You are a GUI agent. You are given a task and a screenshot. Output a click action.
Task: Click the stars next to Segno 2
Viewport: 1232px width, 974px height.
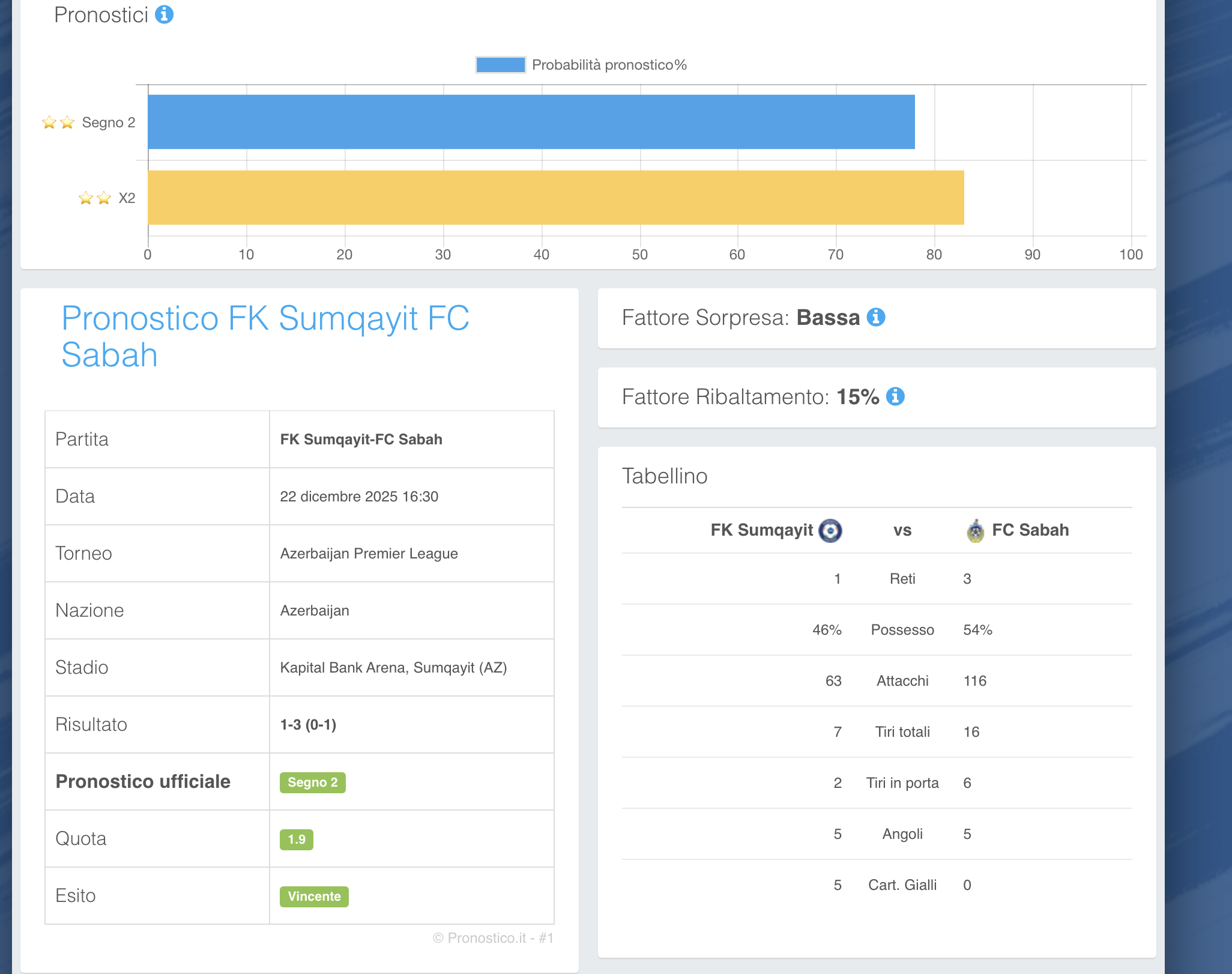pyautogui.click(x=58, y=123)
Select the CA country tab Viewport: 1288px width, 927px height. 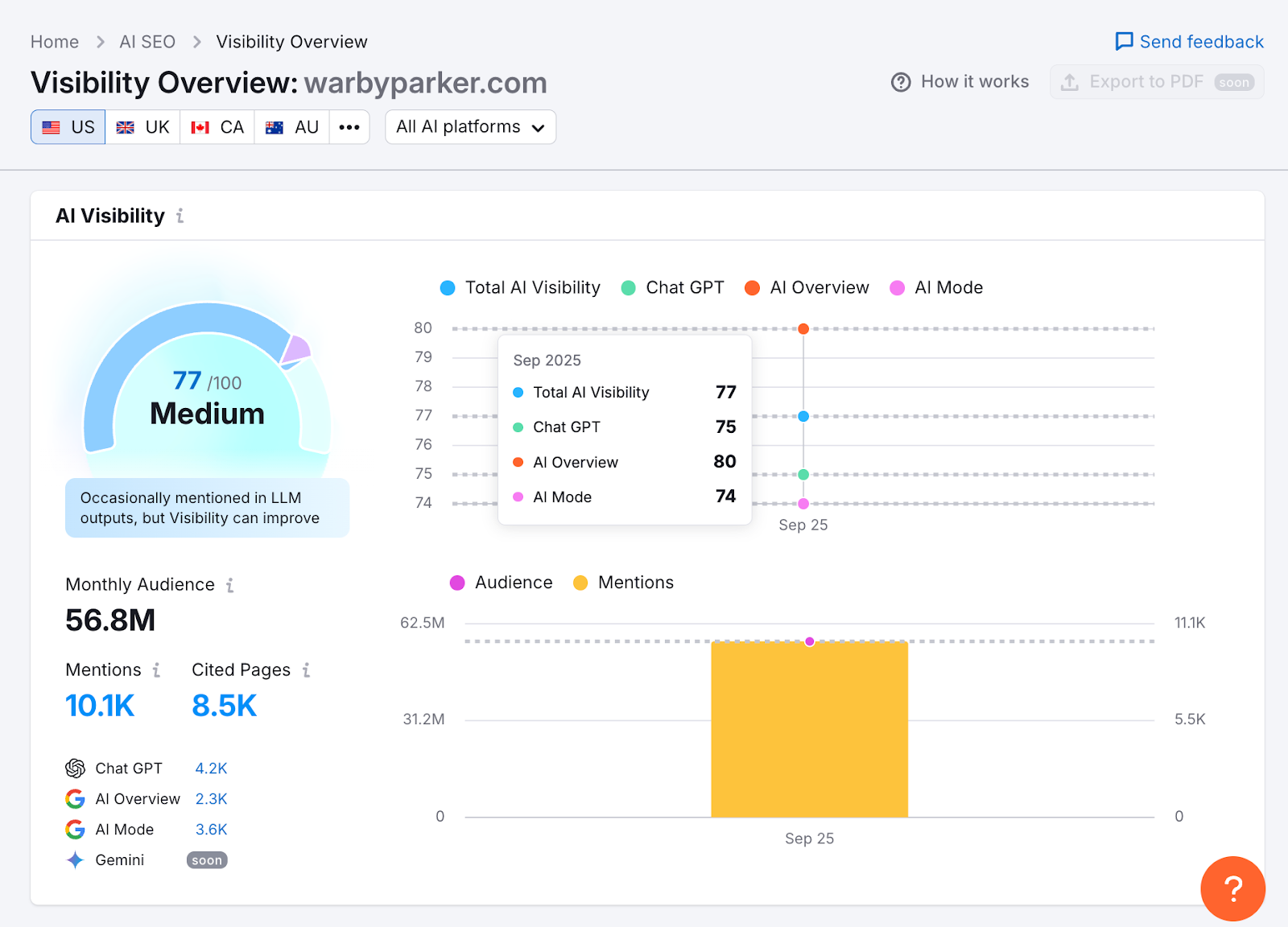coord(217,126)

★ ★ ★

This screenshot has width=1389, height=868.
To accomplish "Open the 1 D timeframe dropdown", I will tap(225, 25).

★ ★ ★

### TASK BRIEF
Give the number of lines in the listing above that hold the string "screenshot", with nothing else.

### ANSWER TO THIS TASK
2